━━━━━ Dataset records
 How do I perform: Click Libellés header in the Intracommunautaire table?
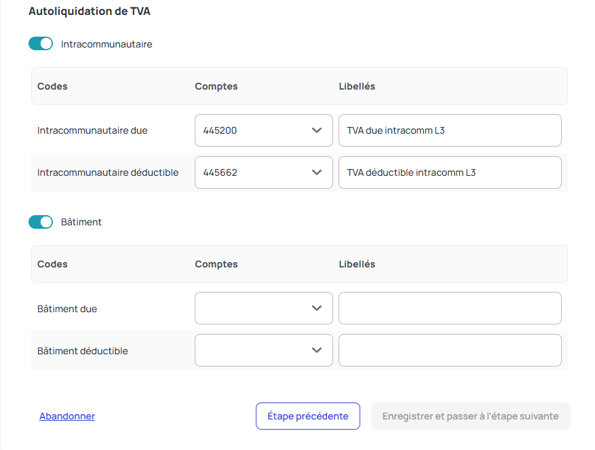click(x=357, y=86)
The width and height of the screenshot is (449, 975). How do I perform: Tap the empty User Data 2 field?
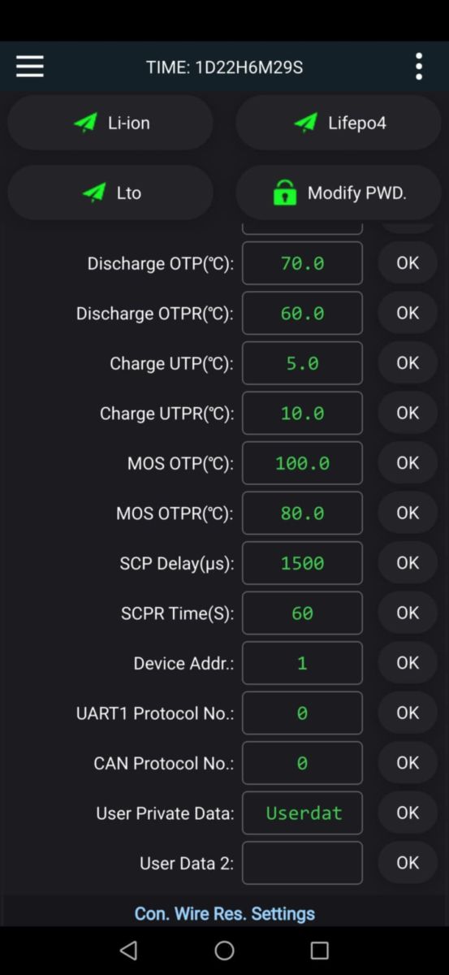click(x=303, y=863)
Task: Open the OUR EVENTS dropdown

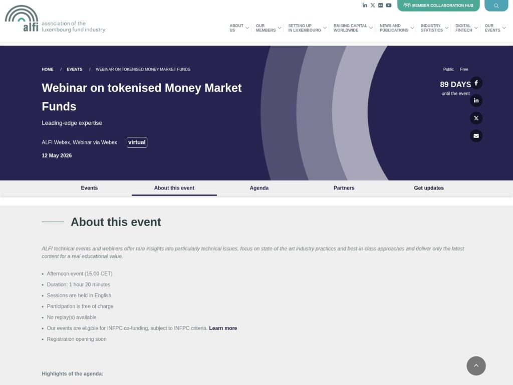Action: click(492, 28)
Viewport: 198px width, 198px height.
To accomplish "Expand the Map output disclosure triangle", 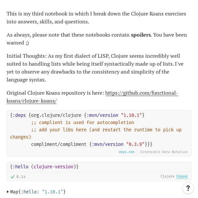I will click(x=8, y=192).
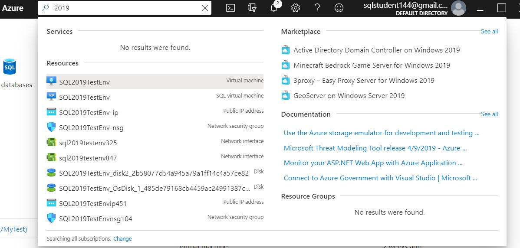
Task: Open the SQL2019TestEnv_disk2 disk resource
Action: [154, 173]
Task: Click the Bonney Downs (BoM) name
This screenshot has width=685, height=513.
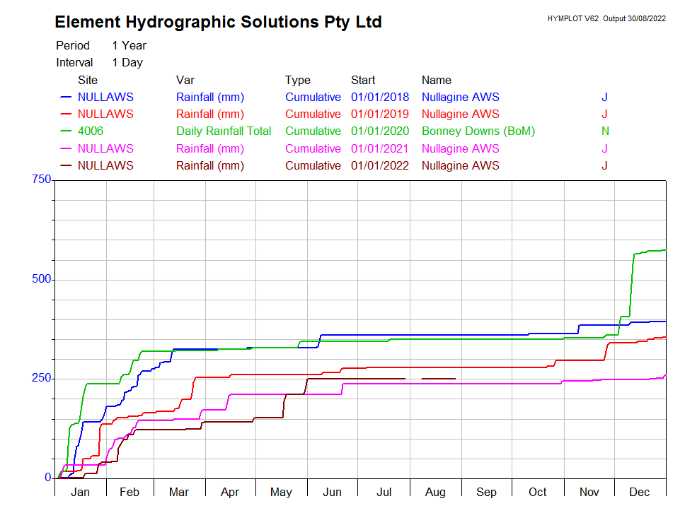Action: 478,131
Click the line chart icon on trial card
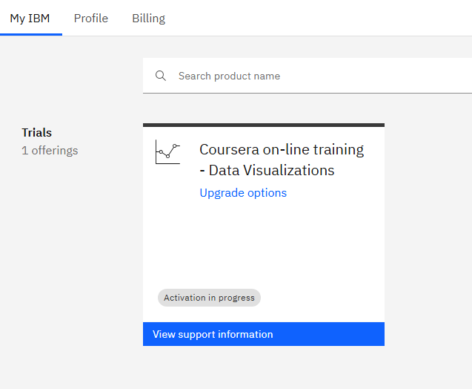This screenshot has width=472, height=389. point(167,151)
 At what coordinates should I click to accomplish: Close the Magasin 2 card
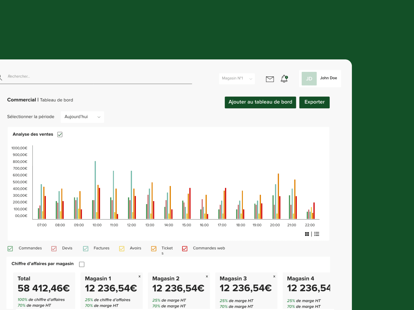pos(207,276)
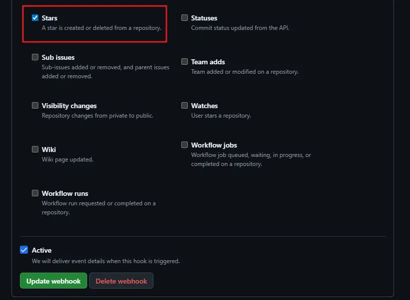Enable the Sub issues event
The height and width of the screenshot is (300, 410).
(35, 57)
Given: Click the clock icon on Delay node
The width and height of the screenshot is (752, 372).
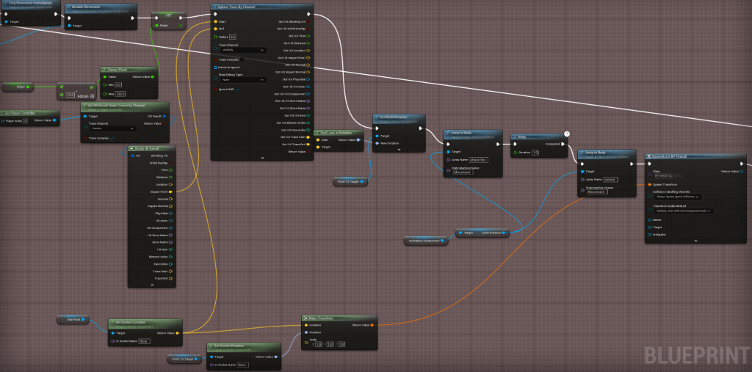Looking at the screenshot, I should tap(567, 134).
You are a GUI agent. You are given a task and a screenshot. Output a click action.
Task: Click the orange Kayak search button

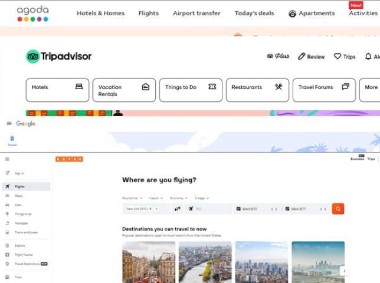[x=338, y=209]
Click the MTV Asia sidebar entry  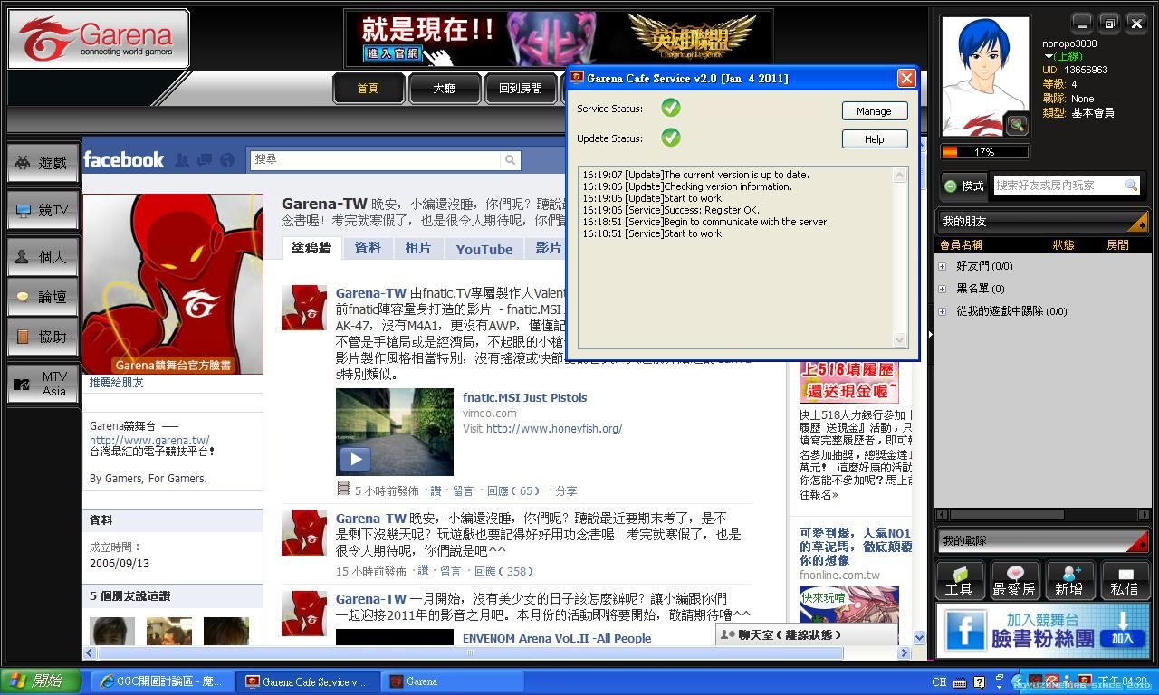pyautogui.click(x=42, y=384)
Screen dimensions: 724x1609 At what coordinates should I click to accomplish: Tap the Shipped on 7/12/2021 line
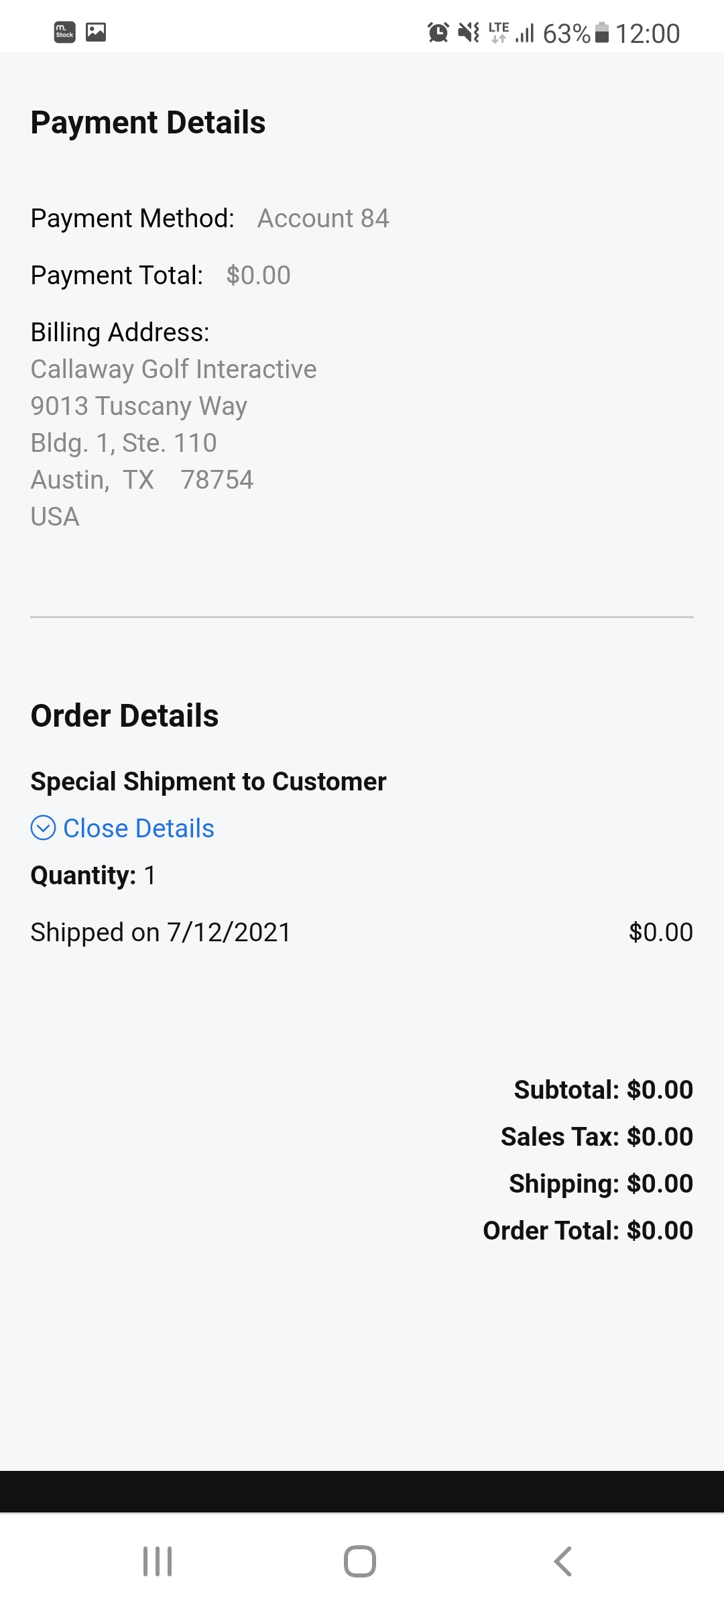pyautogui.click(x=161, y=933)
━━━━━━━━━━
Task instructions: In the data above, find the line with "Screen dimensions: 724x1609" and repeat it and every line after it through the end, exactly; leave the pictures out.

Written answer:
Screen dimensions: 724x1609 At what coordinates should I click to accomplish: Tap the Shipped on 7/12/2021 line
pyautogui.click(x=161, y=933)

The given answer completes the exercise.